Uma puta menstruada em uma sexta-feira
santa. O remorso ante o pecado abominável, o saber
que o mesmo ser que se purificava com o corpo e
sangue de Cristo no dia anterior se conspurcara com
o corpo e o sangue da negra, a sensação interior de
ser um verme, o sangue escorrendo pelas coxas
como uma antecipação dos horrores do inferno, tudo
o levaria mais tarde a organizar uma campanha
contra a prostituição naquela cidadezinha. Mas nem
padre Antônio — que, entre sussurros, lhe
recomendava castidade — aceitava a idéia de
expulsá-las da comunidade, que será de nossas
empregadinhas, das filhas de boa família? E
preferira expulsar Cristiano, da escola e da cidade.

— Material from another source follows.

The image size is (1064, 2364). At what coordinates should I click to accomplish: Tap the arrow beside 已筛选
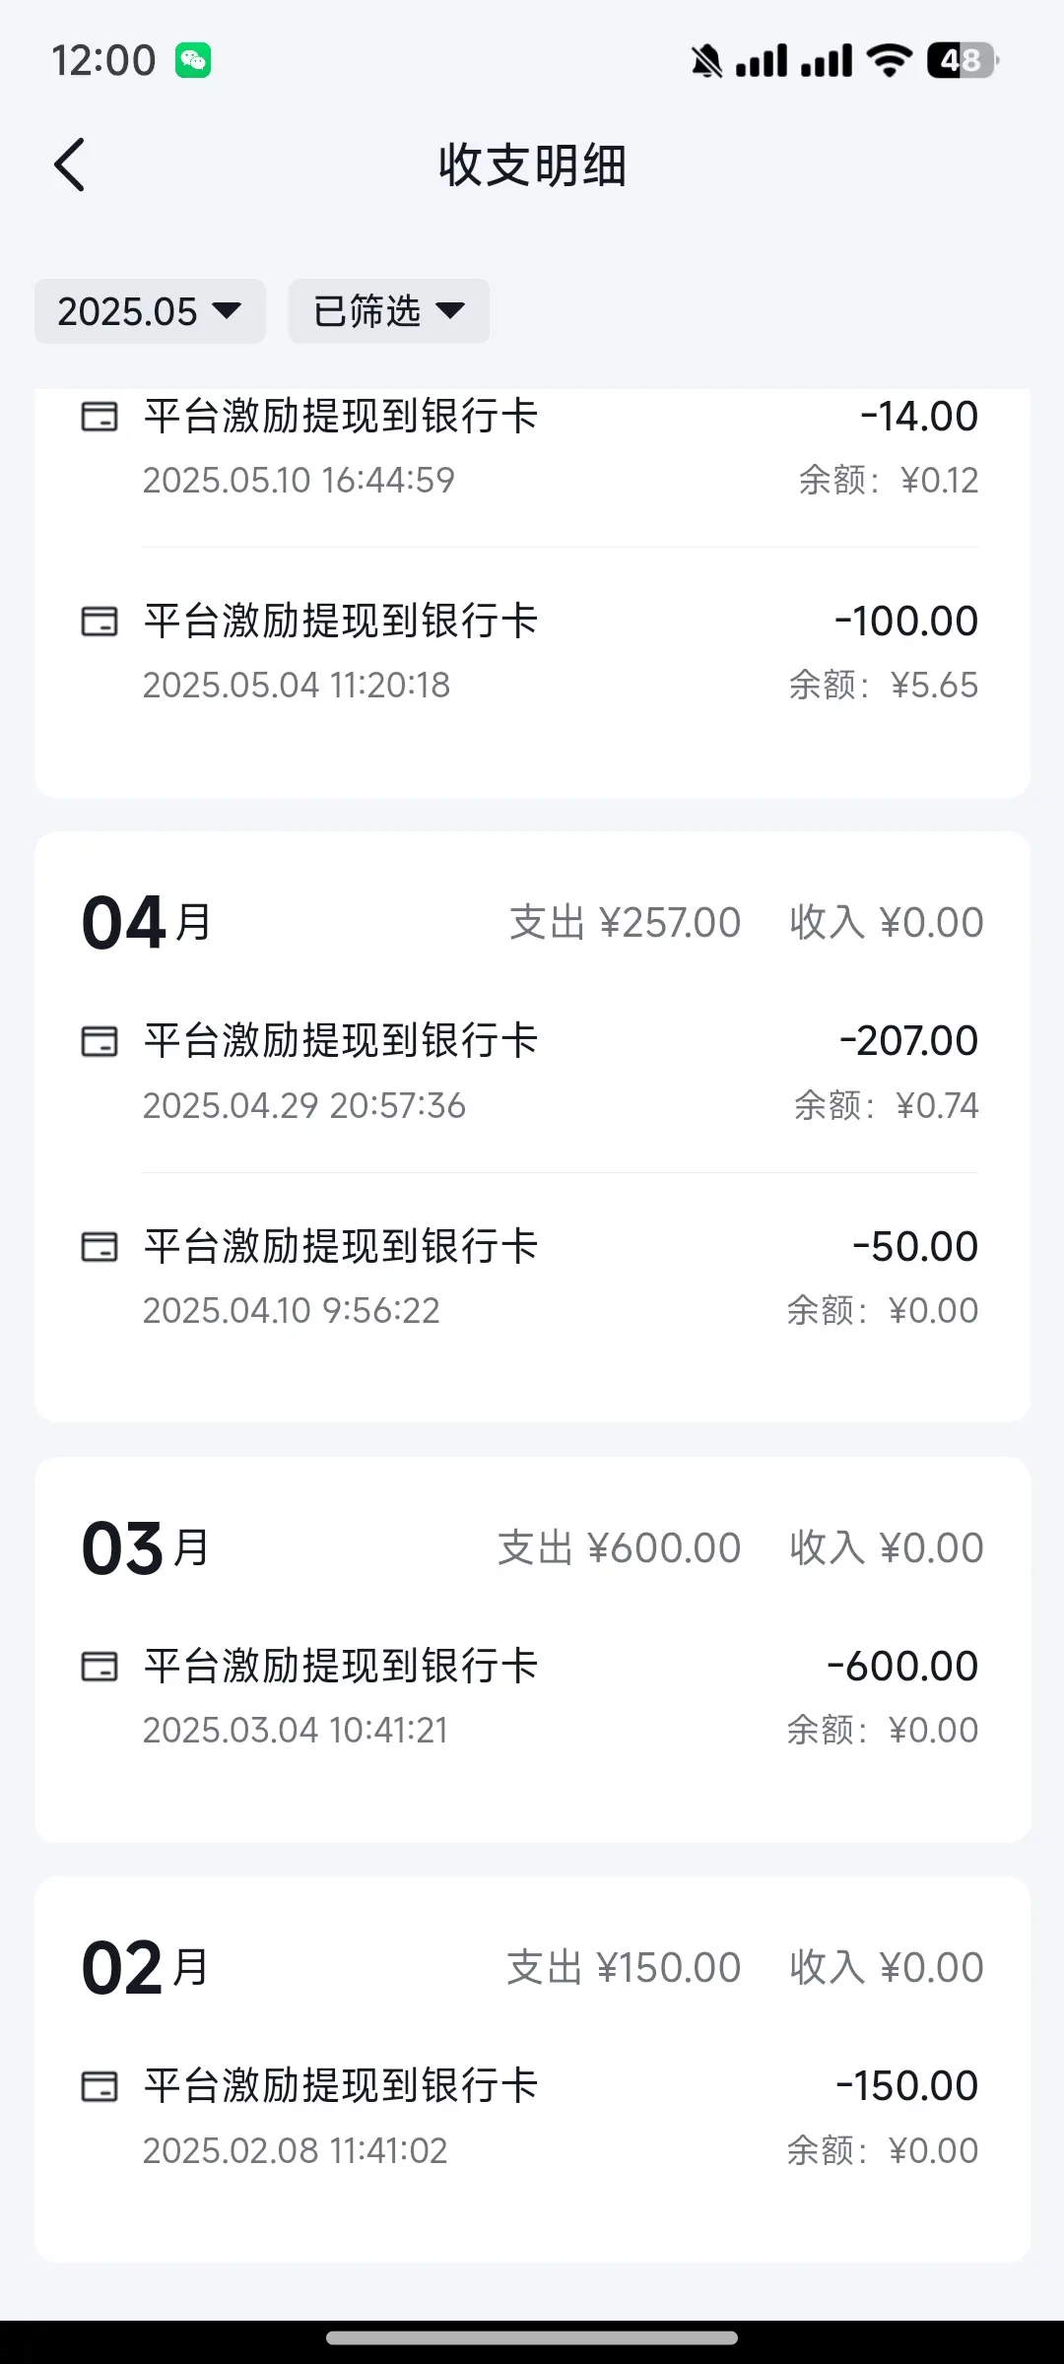pos(450,311)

Lera mais tarde, em jornais e livros, relatos de
viajantes que falavam de uma sociedade de homens
livres, próxima ao Pólo Ártico, onde ninguém
precisava vender ou comprar sexo. E fora até lá. E lá
estavam elas, frias e impassíveis. E vira: mais frias e
impassíveis do que qualquer puta endurecida pela
vida nas cidades do Sul. E voltara: o cu do mundo é
em toda a parte.
Nelas havia um mistério qualquer, que o fazia
estremecer interiormente mal decidida procurá-las.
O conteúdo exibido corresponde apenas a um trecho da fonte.